EA boss denies video games encourage violent attacks

Battlefield 3
Image caption EA's Battlefield 3 video game carries warnings it involves "intense violence"

The boss of Electronic Arts (EA) has denied there is any link between video game content and "actual violence".

John Riccitiello spoke out on the subject during a conference call with bank analysts following his firm's latest earnings forecast.

But he acknowledged that his industry did face a "perception issue".

The topic has become the focus of political debate in the US following shootings in a Connecticut school and a Colorado cinema.

After the incidents, the National Rifle Association (NRA) - which itself had been accused of culpability - said the video game industry sowed "violence against its own people".

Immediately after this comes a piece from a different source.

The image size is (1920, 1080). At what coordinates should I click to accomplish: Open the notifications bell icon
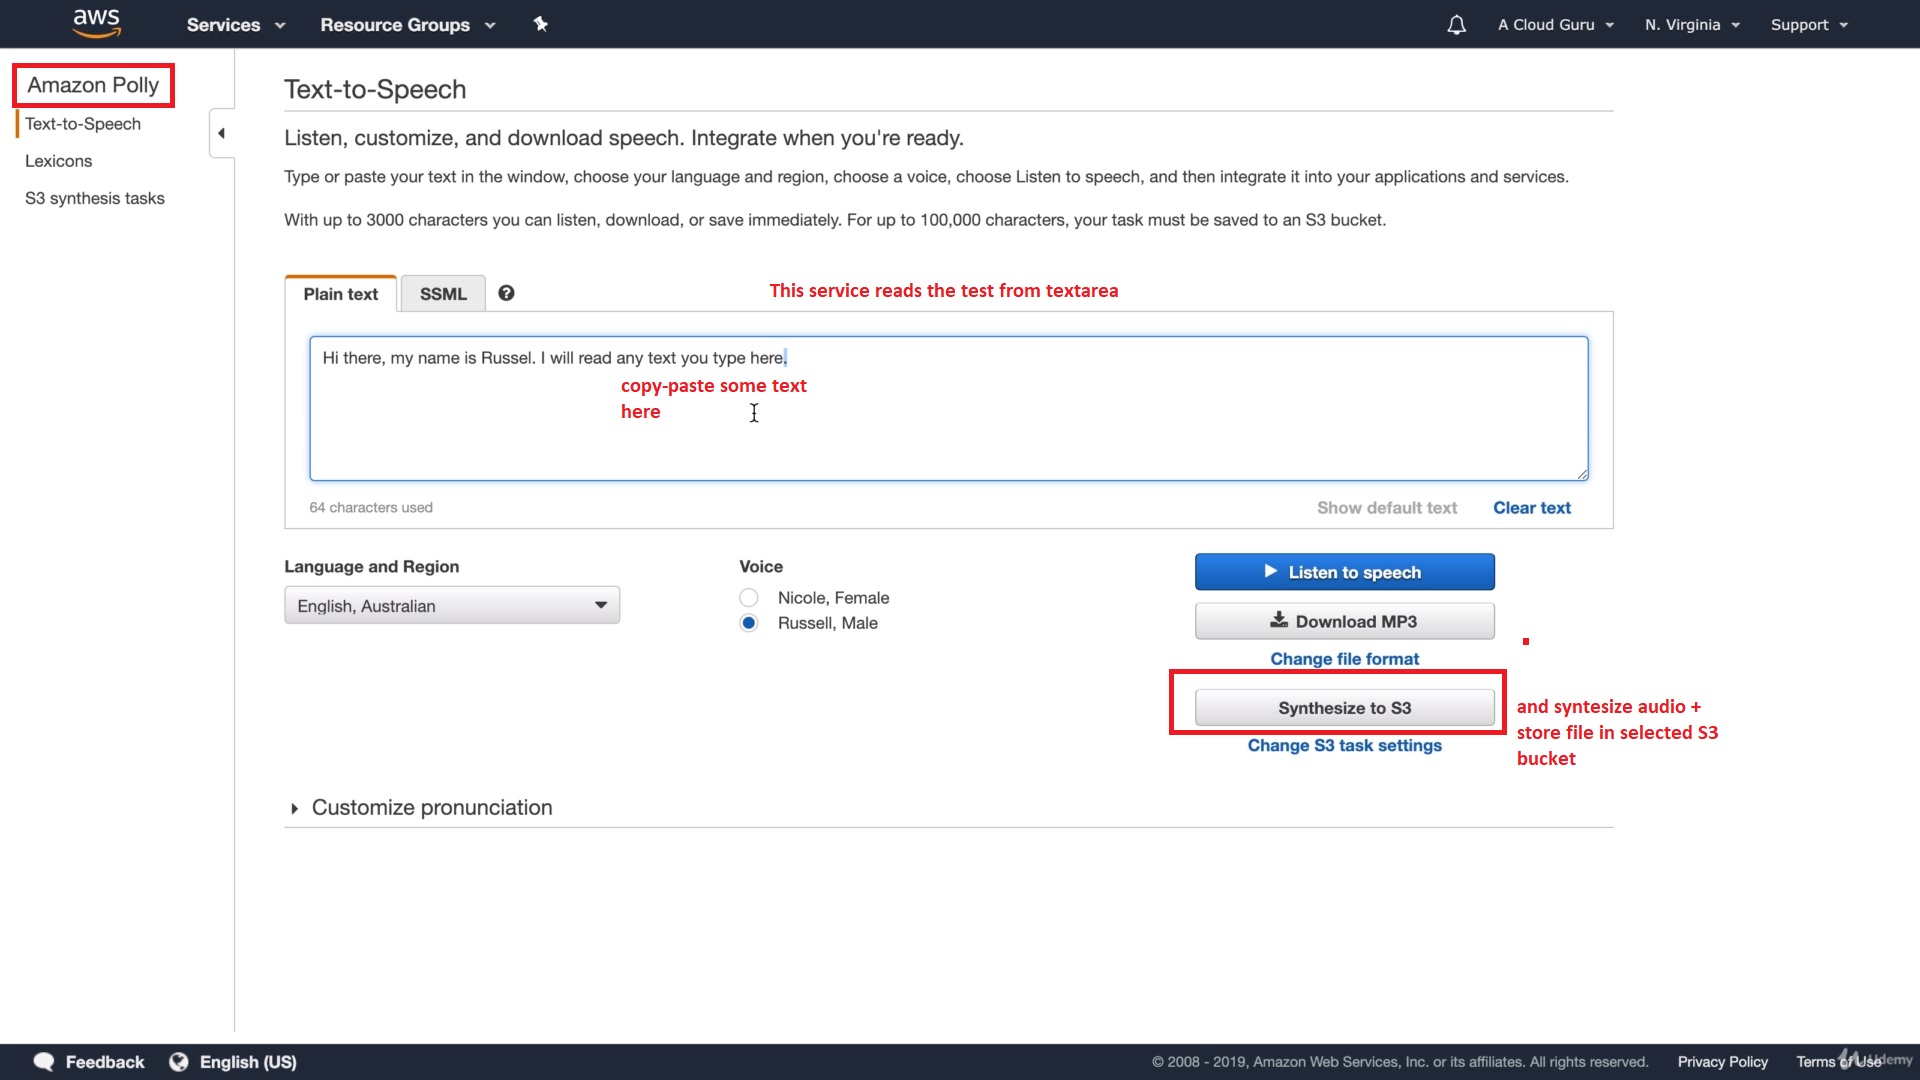point(1456,25)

Republican congresswoman Diane Franklin subsequently proposed a sales tax on violent titles, saying the money should be used to "finance mental health programs and law enforcement measures to prevent mass shootings".

Former Green Party presidential candidate Ralph Nader went further, accusing games publishers of being "electronic child molesters" and demanded regulation.

Research studies

Vice President Joseph Biden was recently tasked with heading an inquiry into the causes of gun violence and specifically looked at the issue of computer games.

He concluded: "There is no hard data as to whether or not these excessively violent video games in fact cause people to engage in behaviour that is antisocial, including using guns."

Image caption John Riccitiello said video games could act as "a voice for good"

However, during an online video interview, he also referred to a 2008 research paper published by the American Academy of Pediatrics.

It said that a study of US and Japanese youth had suggested playing violent video games was "a significant risk factor for later physically aggressive behaviour".

The research team behind the report also published a follow-up paper in 2010, in the American Psychological Association's journal, saying there should be "public education" so parents and schools could address the issue.

But the vice president said the studies had not made "the next connection" - that game playing actually led to violent acts - and concluded that more research was needed.

Wrestling with critics

As well as being EA's chief executive, Mr Riccitiello also chairs the US's Entertainment Software Rating Board - which decides what age guidance and warnings should go on games packaging - and the Entertainment Software Association (ESA) lobby body.

He said his industry had been "stunned and horrified" by the recent shootings but denied it had had a role in these or other attacks.

"There's been an enormous amount of research done in the entertainment field about looking for linkages between entertainment content and actual violence, and they haven't found any," he said.

"Hundreds of millions of dollars of the research has been done [and] has been unable to find a linkage because there isn't one.

"Now, having said all that, and with all, if you will, humility about the world we live in, we understand that while there may not be an actual problem, given all the finger pointing going on in the press, there appears to be the perception of a problem, and we do have to wrestle with that."

He added that other members of the ESA were also ready to "step up" to tackle the issue.

His comments follow other calls for the video games industry to do more to engage in the debate.

Image caption EA's Army of Two sequel is among the firm's upcoming shooters

The PC-games-focused site Rock Paper Shotgun recently published an editorial suggesting those involved in the industry had tried to avoid discussing the issue in order to avoid fuelling the cause of critics with "knee-jerking agendas". But it added it was "irresponsible" not to try to convince the NRA and others that they were wrong.

"There is no-one who needs to know about the effects of video game violence more than gamers themselves," the site's co-editor John Walker told the BBC.

"So far all studies have shown that games do not cause a person to become violent, but that doesn't mean we should become blase about it or dismiss it out of hand.

"Gamers and producers need to frequently talk about the subject and be seen to openly discuss both the positive and negative effects gaming may have."